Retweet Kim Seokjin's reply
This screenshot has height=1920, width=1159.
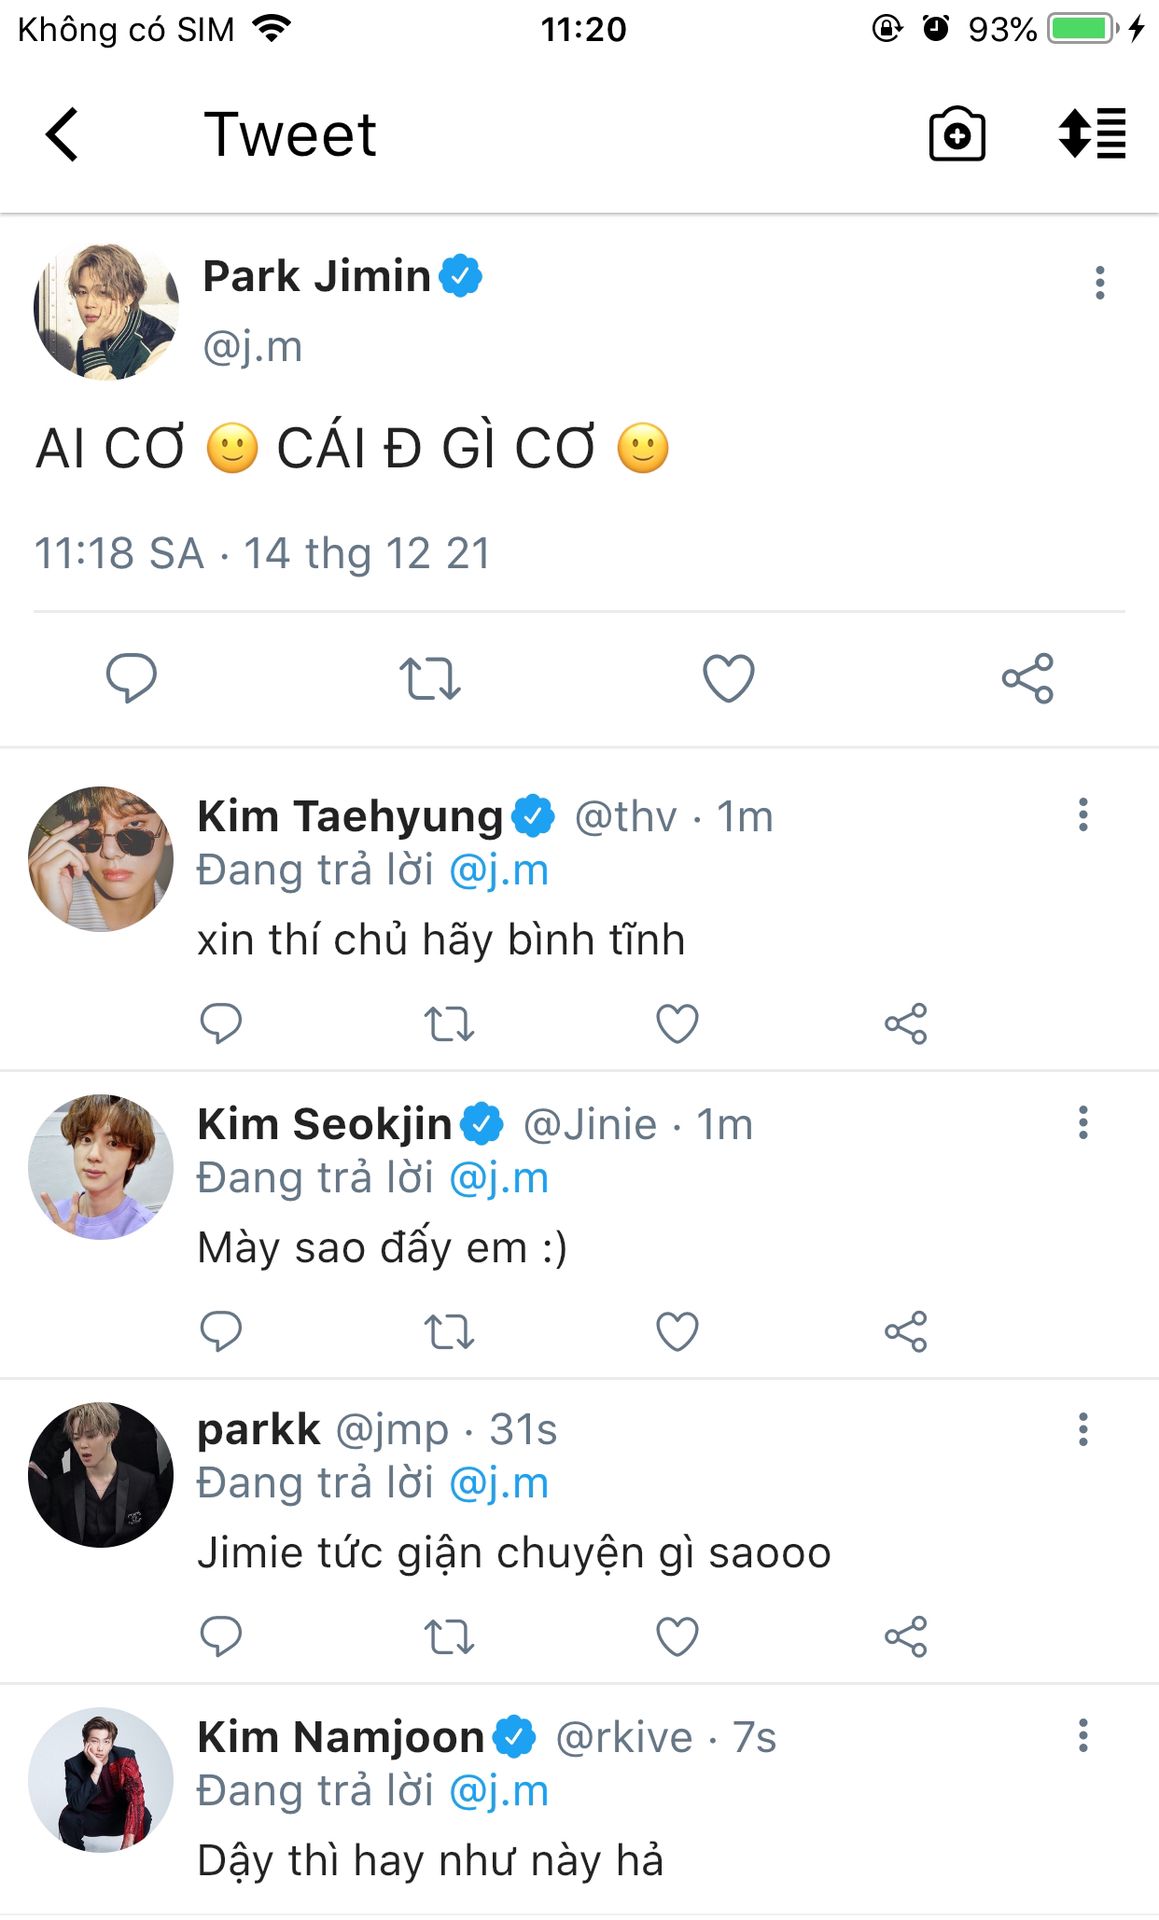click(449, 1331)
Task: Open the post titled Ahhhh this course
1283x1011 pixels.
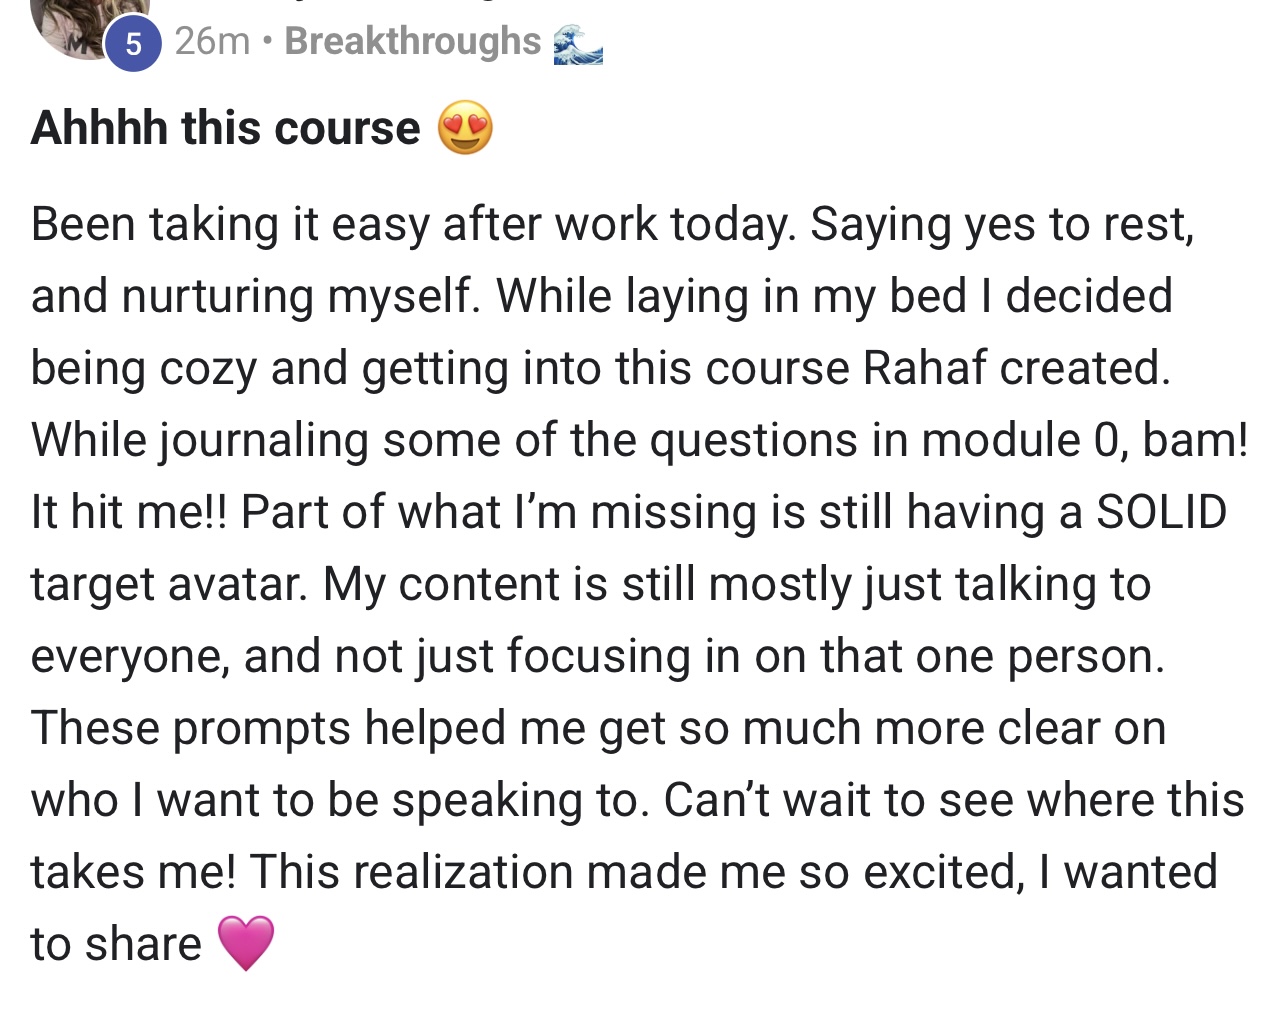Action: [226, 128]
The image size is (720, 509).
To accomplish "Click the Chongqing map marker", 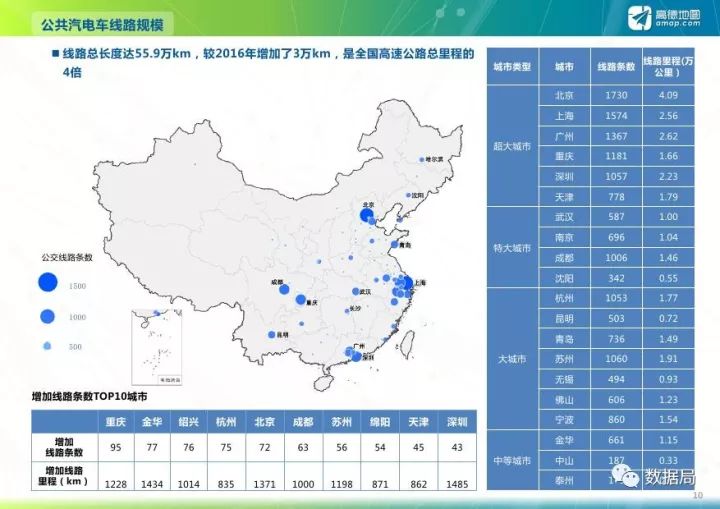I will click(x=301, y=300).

---

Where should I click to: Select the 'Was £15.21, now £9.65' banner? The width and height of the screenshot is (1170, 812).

- [Problem requirements]: Pick out every line of the material above that contains the string "height", treating uppercase and lowercase letters as different, and copy those lines.

- [Result of the exercise]:
This screenshot has height=1920, width=1159.
Where should I click to: Select the 'Was £15.21, now £9.65' banner? The width and height of the screenshot is (1170, 812).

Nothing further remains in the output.